Sentite questa: "Un tempo negavamo la sofferenza degli animali, oggi corriamo il rischio di commettere lo stesso errore" ignorando la sofferenza delle Intelligenze Artificiali.
Vedete il trucco? Sentiamo obblighi morali -oltre che ne riguardi di altri esseri umani- anche nei riguardi di un cane, un gatto, o anche un insetto. Ma ora pensatori alla moda ci vengono a dire: "Con l'approfondirsi del dibattito sull'intelligenza artificiale, siamo sempre più costretti a considerare quali obblighi morali abbiamo nei confronti di entità senza corpo, la cui vita interiore è incerta". Costretti da chi?
La risposta è facile: dai guru americani alla moda che vorrebbero indurci a pensare in questo modo.
Infatti, eccone uno che si autodefinisce "autore pluripremiato, educatore e ricercatore, specializzato in filosofia della tecnologia con particolare attenzione alle sfide morali e legali dell'intelligenza artificiale e dei robot".
Eccolo che lancia prontamente su Linkedin l'articolo apparso su 'Eon', dal titolo: Can machines suffer?
Commentando: "Era ora. Sembra che finalmente il resto del mondo sia pronto ad affrontare la questione delle macchine. Meglio tardi che mai :)". (Superfluo aggiungere che così, di passaggio, fa propaganda a un suo libro su simile argomento).
Il passo che dovremmo compiere sarebbe dunque preoccuparci della sofferenza delle macchine.
Perché mai?
"Se le macchine possano soffrire rimane un mistero" ammettono i guru che invitano a preoccuparci delle povere macchine sofferenti.

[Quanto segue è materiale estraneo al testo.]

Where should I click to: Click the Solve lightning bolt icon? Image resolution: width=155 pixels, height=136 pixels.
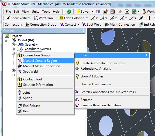78,12
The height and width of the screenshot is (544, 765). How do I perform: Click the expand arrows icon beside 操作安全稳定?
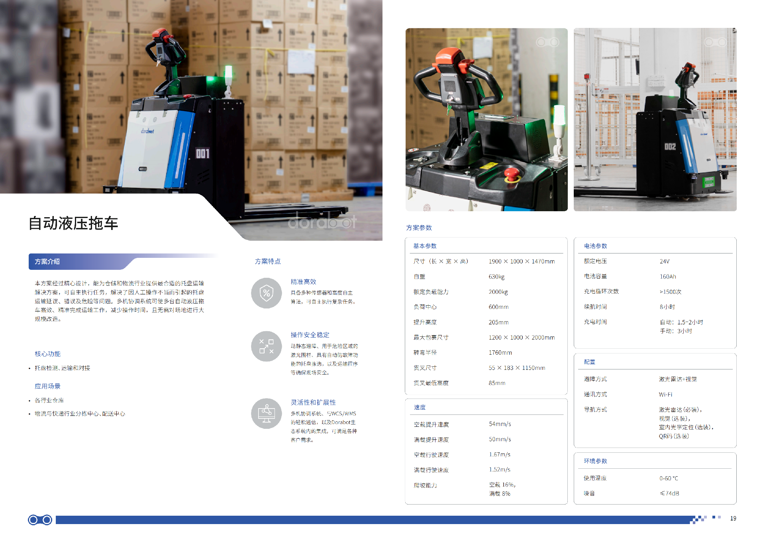(x=267, y=346)
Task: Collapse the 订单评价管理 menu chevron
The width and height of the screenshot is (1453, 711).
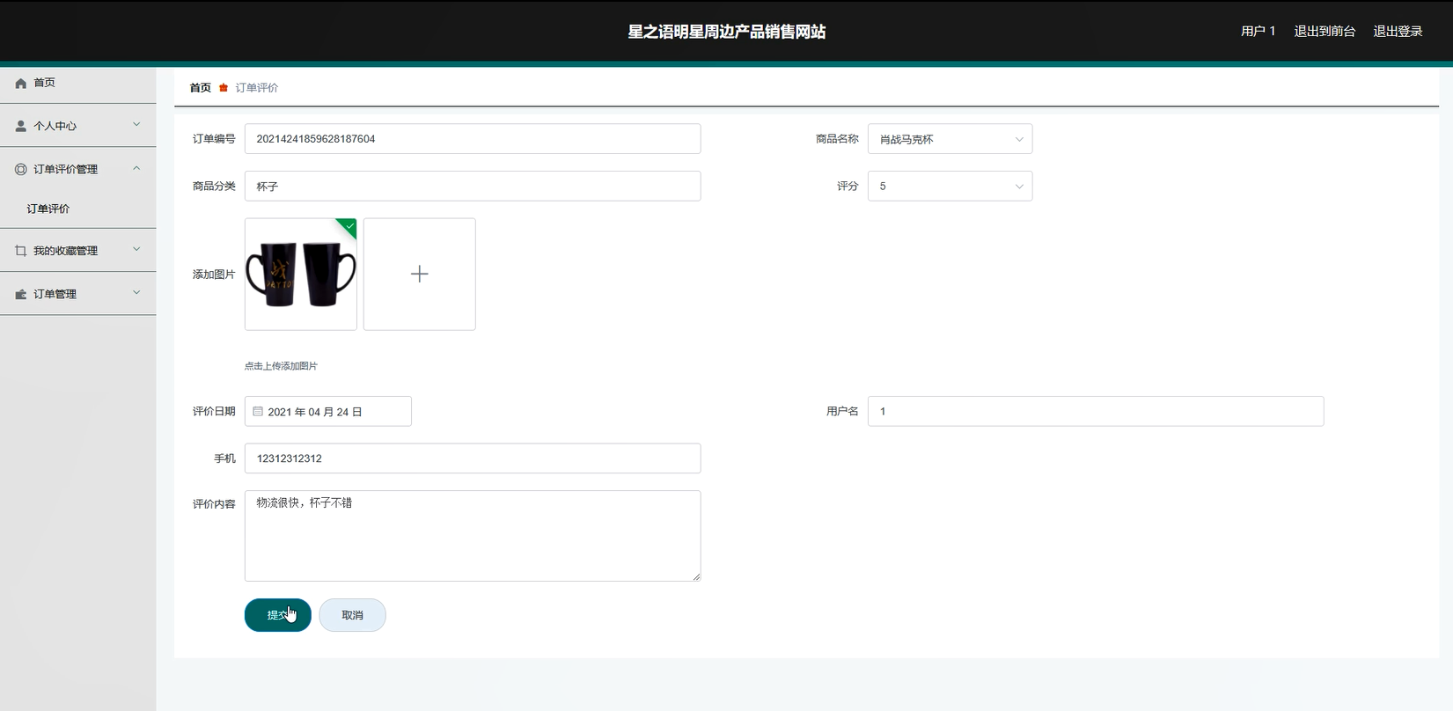Action: click(136, 168)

"Eppure è proprio in questa incertezza che il nostro carattere morale verrà rivelato", ci dicono.
"Di fronte a esseri di cui potremmo non conoscere mai la vita interiore, ci asterremo dal preoccuparci o ci ritireremo nel conforto della certezza, permettendo che l'ignoto si faccia male?". "Scegliere la precauzione in caso di dubbio non ha a che fare con il silicio o con il codice, ma con noi stessi. Riguarda quanto lontano può arrivare la nostra empatia e che tipo di agenti morali scegliamo di essere".
Guardare lontano per non assumersi responsabilità
Siamo invitati a preoccuparci delle povere macchine che forse soffrono. Siamo invitati a "comprendere forme di soggettività aliene".
E' una trappola.
Se non accettiamo di guardare a queste "forms of subjectivity alien to our own", ecco pronta l'accusa: sei antropocentrico! La tua apertura verso l'altro è limitata a ciò che ti è simile e vicino!
L'argomentazione -scegliere la precauzione in caso di dubbio- sembra sottile, ma in realtà è grossolana. Questi guru, questi personaggi così inclini ad esplorare nuove frontiere dell'etica, stanno solo costruendosi una via di fuga dall'assumersi responsabilità qui ed ora.
Fabbricano un illusorio impegno morale per distogliere gli occhi dal presente, per evitare di chiedersi cosa potremmo fare adesso per chi, in carne ed ossa, soffre qui accanto a noi.
L'invito a guardare lontano è una scusa per non guardare il vicino, il prossimo. L'impegno morale veramente oneroso sta nel fare qualcosa adesso.
Nel mentre qualcuno si allena a comprendere le sofferenze delle macchine, ingiustizie si perpetrano qui vicino, in casa nostra, nei luoghi oscuri delle nostre città, nelle periferie del mondo.
Che questi falsi maestri fabbrichino una via di fuga per sé può dispiacere. Ma più grave è il fatto che propongano ad ogni cittadino questa via.
Per questo invito a lasciare da parte ogni sottigliezza, e a dire: preoccuparsi della sofferenza delle macchine è una boiata pazzesca.